(Dataset records)
[Start of section]
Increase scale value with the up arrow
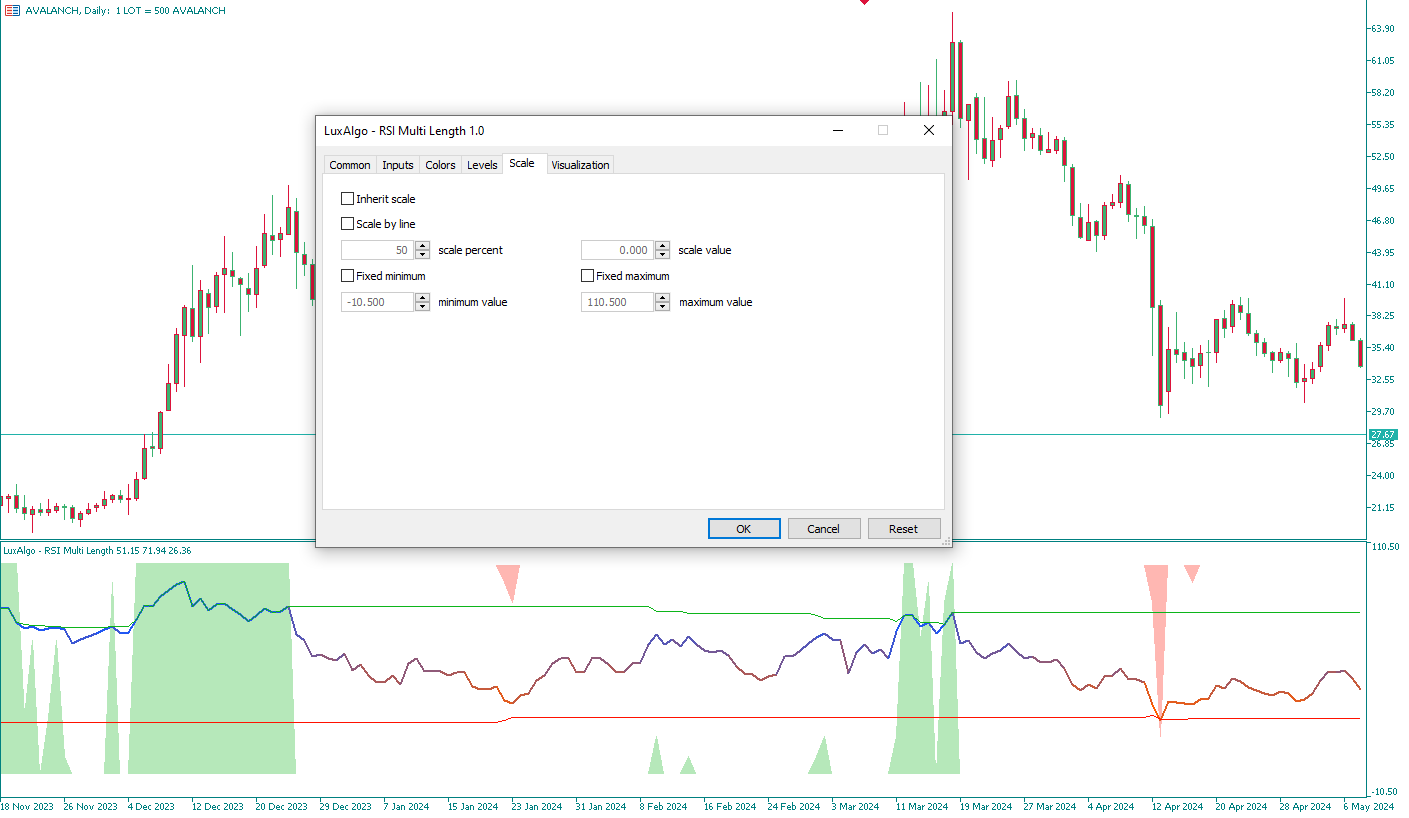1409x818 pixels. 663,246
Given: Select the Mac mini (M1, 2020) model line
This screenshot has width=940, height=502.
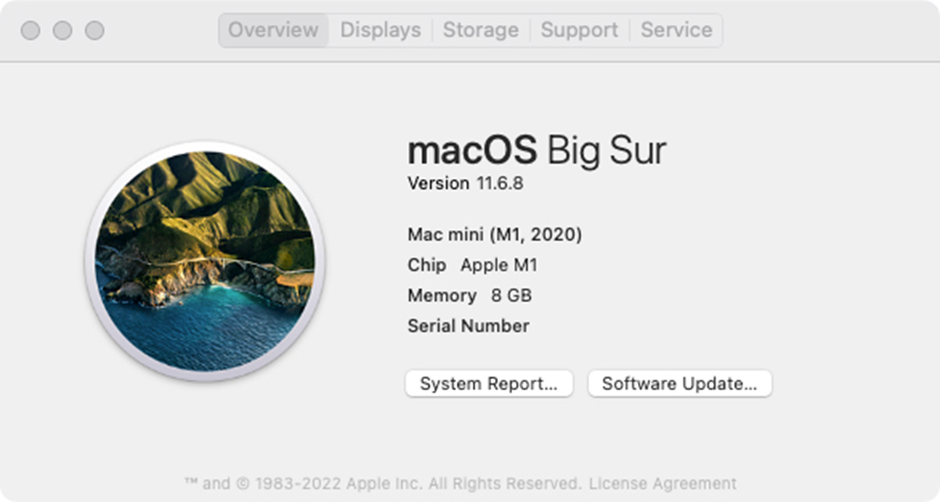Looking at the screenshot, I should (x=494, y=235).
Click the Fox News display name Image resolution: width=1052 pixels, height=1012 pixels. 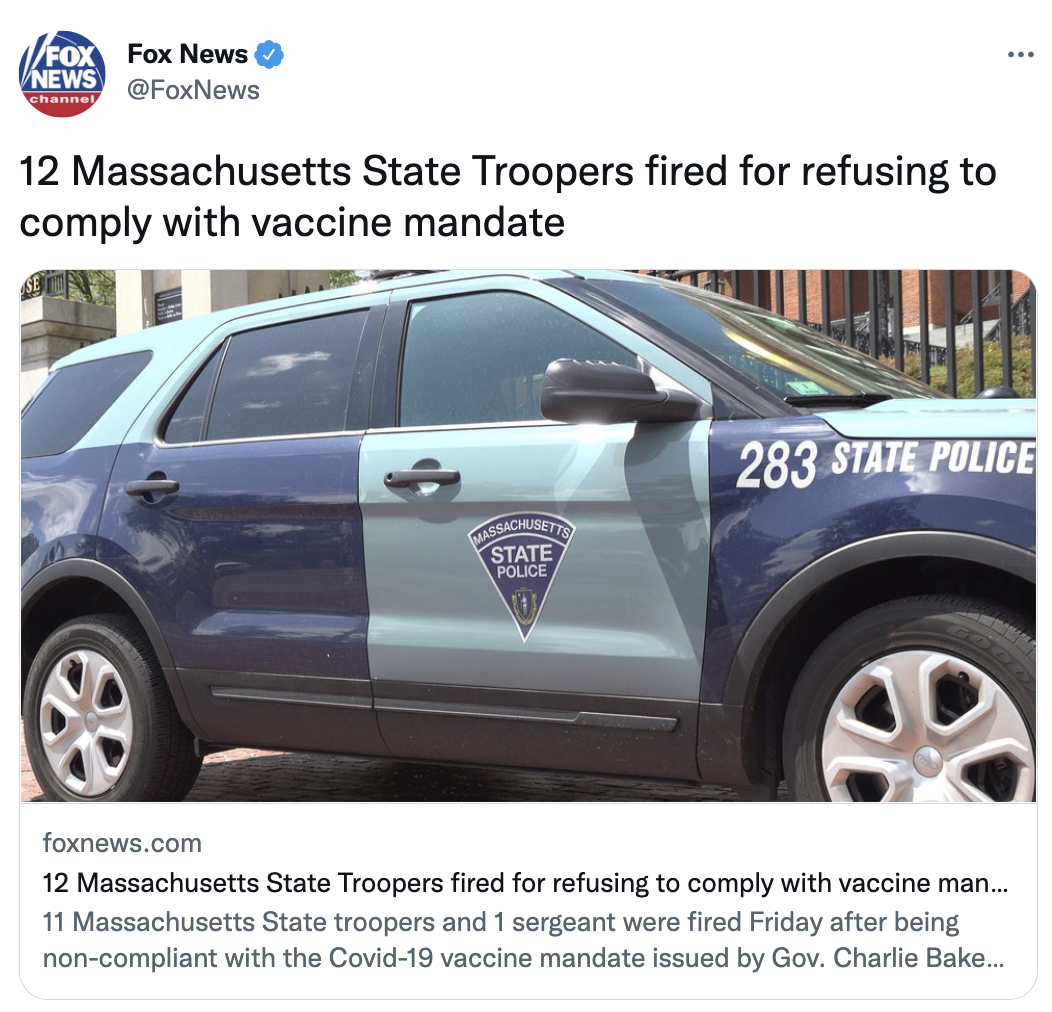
[End of section]
■ Task prompt ■
Copy only the lines running from the one that holds "Given: Select the" through the last line of the data, and include both of those lines. Do not copy any pictures.

■ Reply ■
Given: Select the Mac mini (M1, 2020) model line
This screenshot has width=940, height=502.
Looking at the screenshot, I should (x=494, y=235).
Click the Fox News display name Image resolution: width=1052 pixels, height=1012 pixels. 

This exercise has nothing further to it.